Ein kleiner Fehler im System und schon gerät alles aus den Fugen. Der Feind muss um Hilfe gebeten werden, und der wiederum hilft unwissentlich seinem Feind. Von einer Sekunde auf die andere wird aus der abstrakten Kategorie Feind ein Gewusel aus neuen Bekannten, recht sympathischen sogar. Da sind Katz’ Nachbarn, da ist die hübsche junge Kioskbesitzerin und da ist der etwas trottelige Hilfspolizist. Er allein misstraut dem Araber, was den anderen sichtlich peinlich ist, da Tarek doch so ein freundlicher, höflicher Mann ist. Der Zuschauer fühlt sich plötzlich wie in einer Verwechslungskomödie, was Regisseur Zvor Zahavi so erklärt: „Es ist der typisch israelische Humor, mit dem wir auf diese sehr gefährliche Situation antworten, ein Lachen inmitten der Angst.“

 Zahavi verliert jedoch den Ernst nicht aus den Augen. Sein Film ist auch ein Porträt der auseinander driftenden israelischen Gesellschaft.
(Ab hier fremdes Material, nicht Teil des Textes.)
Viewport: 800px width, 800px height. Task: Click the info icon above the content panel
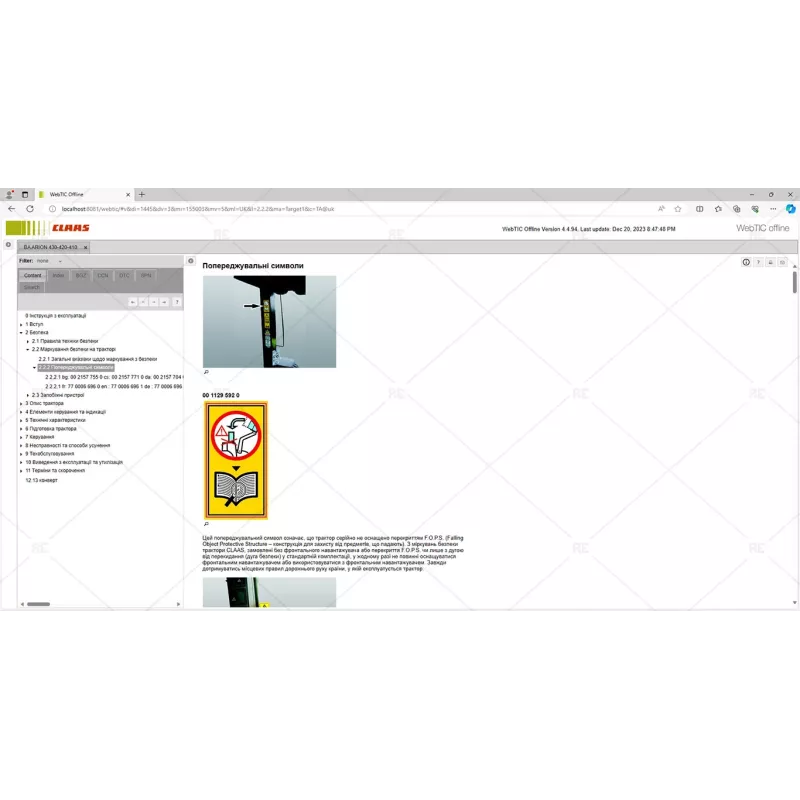[746, 262]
Bei den Alten sind die Vertreibung und der Holocaust das beherrschende Thema. Der gegenwärtige Krieg und die Opfer, die er fordert, drücken die Menschen nieder. Ideologisch ist das Land gespalten. Die Kioskbesitzerin Keren (Hili Yalon) gehört der liberalen und religionsfernen jungen Generation an. Sie wird bedroht von ultraorthodoxen Landsleuten, denen ihr Lebensstil nicht passt. Tarek wird in das Leben seiner Gegner hineingezogen und fühlt sich womöglich an die eigene Gesellschaft erinnert, in der es Fanatiker, aber eben auch Gemäßigte gibt. Der Attentäter, der wegen der Abschottung seines Landes durch die Israelis um eine Fußballer-Karriere gebracht wurde, entdeckt Gemeinsamkeiten und entwickelt sogar heftige Gefühle für Keren.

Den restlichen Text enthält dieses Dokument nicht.